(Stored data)
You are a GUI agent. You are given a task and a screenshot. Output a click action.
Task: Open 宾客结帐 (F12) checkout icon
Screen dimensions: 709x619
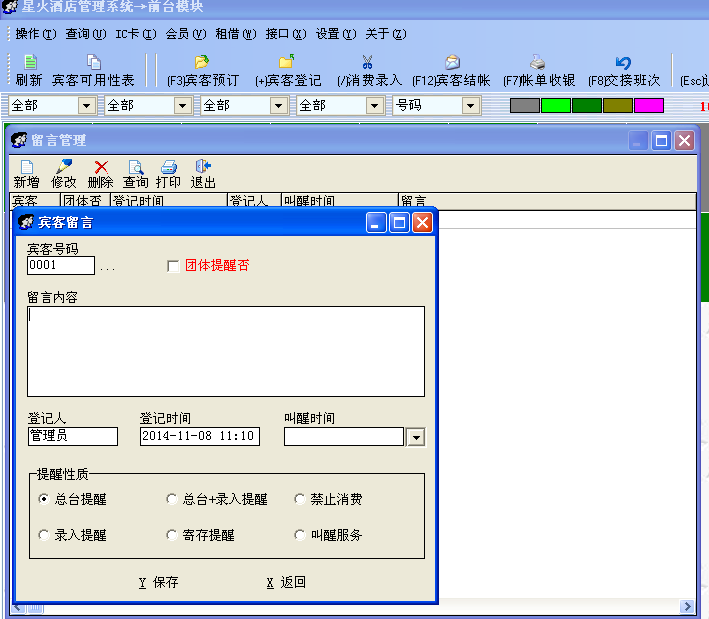451,63
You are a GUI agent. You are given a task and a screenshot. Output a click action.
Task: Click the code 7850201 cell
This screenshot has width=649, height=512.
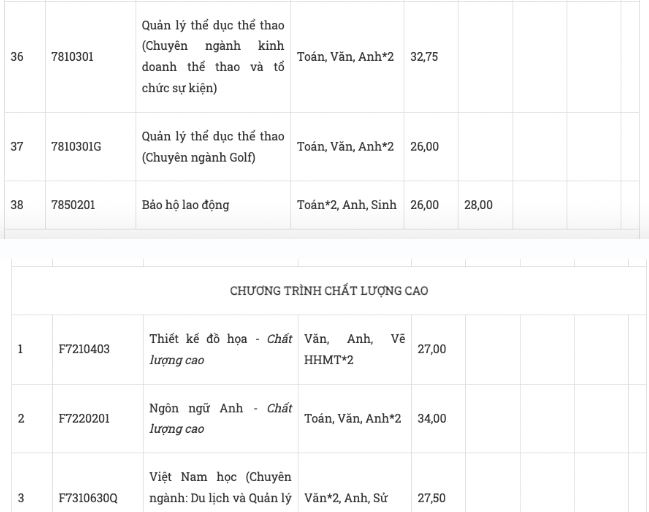click(x=72, y=205)
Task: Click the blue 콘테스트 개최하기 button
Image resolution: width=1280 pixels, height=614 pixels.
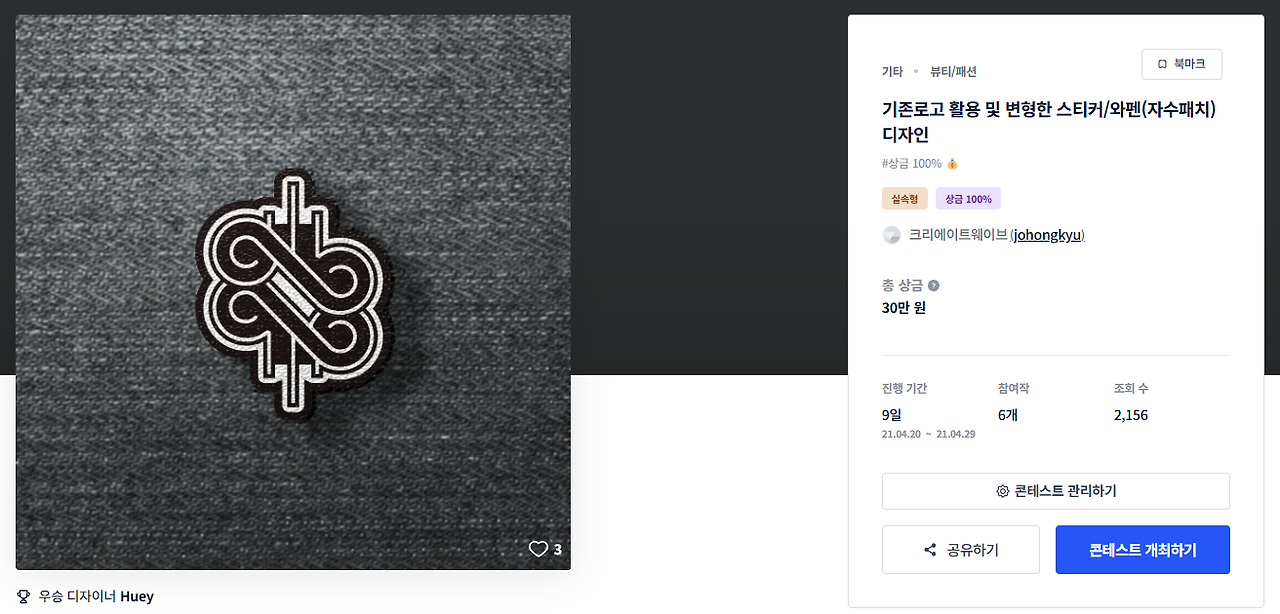Action: click(x=1142, y=550)
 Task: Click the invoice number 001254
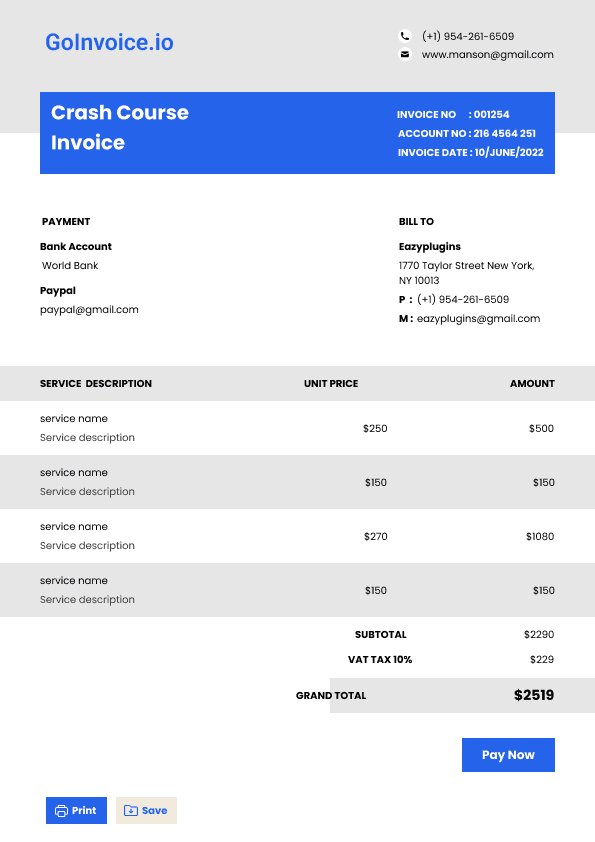(491, 114)
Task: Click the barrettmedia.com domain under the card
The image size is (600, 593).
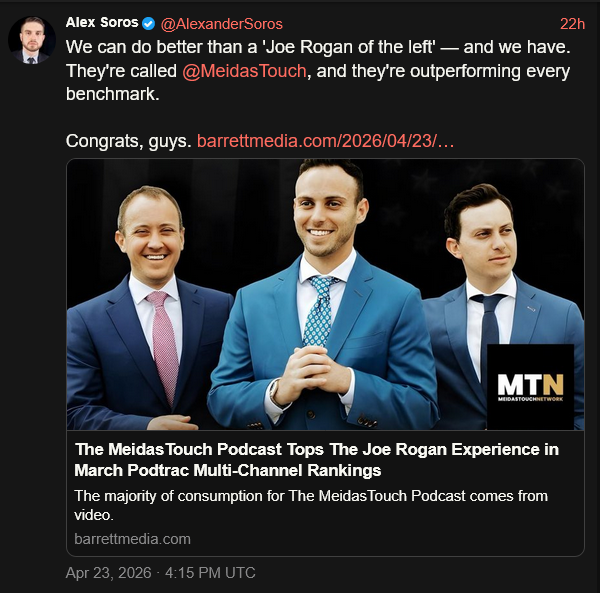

- TASK DESCRIPTION
From the line with "Image resolution: width=1280" down to the end of the entries, retype each line exactly as written, but drop the pictures.

- EXERCISE RESULT
Image resolution: width=1280 pixels, height=614 pixels.
Action: click(x=1142, y=550)
 Task: Click the invoice number 001254
(491, 114)
Task: Click the barrettmedia.com domain under the card
The image size is (600, 593).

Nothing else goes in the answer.